#### [Extracted records]
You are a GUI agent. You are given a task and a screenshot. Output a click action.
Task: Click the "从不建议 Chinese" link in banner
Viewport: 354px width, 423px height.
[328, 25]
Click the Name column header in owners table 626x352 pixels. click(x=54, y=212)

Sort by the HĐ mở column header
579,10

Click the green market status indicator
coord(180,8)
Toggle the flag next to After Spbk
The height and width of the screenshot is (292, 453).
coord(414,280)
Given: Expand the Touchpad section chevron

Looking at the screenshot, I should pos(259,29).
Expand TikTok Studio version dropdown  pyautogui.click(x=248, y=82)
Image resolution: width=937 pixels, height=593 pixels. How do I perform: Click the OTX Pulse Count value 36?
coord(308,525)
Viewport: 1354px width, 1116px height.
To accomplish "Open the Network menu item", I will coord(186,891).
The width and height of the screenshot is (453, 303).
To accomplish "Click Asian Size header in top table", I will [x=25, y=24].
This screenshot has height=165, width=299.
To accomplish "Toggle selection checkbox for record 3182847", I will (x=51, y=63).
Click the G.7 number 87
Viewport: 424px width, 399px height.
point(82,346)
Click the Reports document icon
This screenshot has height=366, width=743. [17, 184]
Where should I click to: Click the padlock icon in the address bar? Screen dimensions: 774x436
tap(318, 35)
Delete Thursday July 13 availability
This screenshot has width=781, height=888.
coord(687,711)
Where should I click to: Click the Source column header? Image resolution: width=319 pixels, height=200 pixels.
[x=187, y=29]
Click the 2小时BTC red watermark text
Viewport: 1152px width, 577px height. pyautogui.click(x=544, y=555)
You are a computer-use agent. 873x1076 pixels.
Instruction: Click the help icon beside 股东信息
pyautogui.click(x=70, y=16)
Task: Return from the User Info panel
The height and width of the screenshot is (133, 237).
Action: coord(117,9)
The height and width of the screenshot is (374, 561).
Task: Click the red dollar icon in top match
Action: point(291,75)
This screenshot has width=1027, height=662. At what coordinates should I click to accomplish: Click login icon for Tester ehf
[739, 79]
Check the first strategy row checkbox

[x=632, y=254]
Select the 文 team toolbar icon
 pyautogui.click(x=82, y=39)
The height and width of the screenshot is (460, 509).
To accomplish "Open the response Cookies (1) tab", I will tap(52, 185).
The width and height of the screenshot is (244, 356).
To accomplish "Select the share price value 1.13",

#### [Task description]
The lines to extract from the data above begin with the line containing "Where should I click to: Click the Source" and end with the line containing "Task: Return from the User Info panel". Extract them exactly, including both.

#### [Exercise answer]
Where should I click to: Click the Source column header? Image resolution: width=319 pixels, height=200 pixels.
[x=187, y=29]
Click the 2小时BTC red watermark text
Viewport: 1152px width, 577px height. pyautogui.click(x=544, y=555)
You are a computer-use agent. 873x1076 pixels.
Instruction: Click the help icon beside 股东信息
pyautogui.click(x=70, y=16)
Task: Return from the User Info panel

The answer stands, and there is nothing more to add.